Fitzgerald later explained his team’s point of view on the ESPN+ broadcast.

“When he called him out, our guys just jogged toward the ball being that he was called out,” Fitzgerald said. “Then they got together and they didn’t think it hit him.”

The play had bigger implications. The Jayhawks still led 9-3 following the lengthy stoppage and review. TCU, a couple batters later, hit a three-run home run to cut the margin to 9-6. The play would’ve only represented the first out but could’ve changed how the Jayhawks pitched in that situation.

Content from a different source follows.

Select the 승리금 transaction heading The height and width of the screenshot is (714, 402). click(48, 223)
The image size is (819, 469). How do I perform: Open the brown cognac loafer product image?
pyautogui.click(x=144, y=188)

Naturally, Fitzgerald wasn’t pleased

“My argument was, I don’t know how we can give a guy a base when we’re not given the opportunity to make a play when you call a guy out,” he said. “ It would be kind of weird to call a guy out, run in and throw it. The only way to get it right at that point is to protest it. That’s why they draw the ‘P’ in the air and run back.

“I don’t know who they talked to or whatever, but I’ve never seen that before on a baseball field. A guy is called out and then awarded the base that way. Anyway, we’ll keep playing and obviously, wish it had been different.”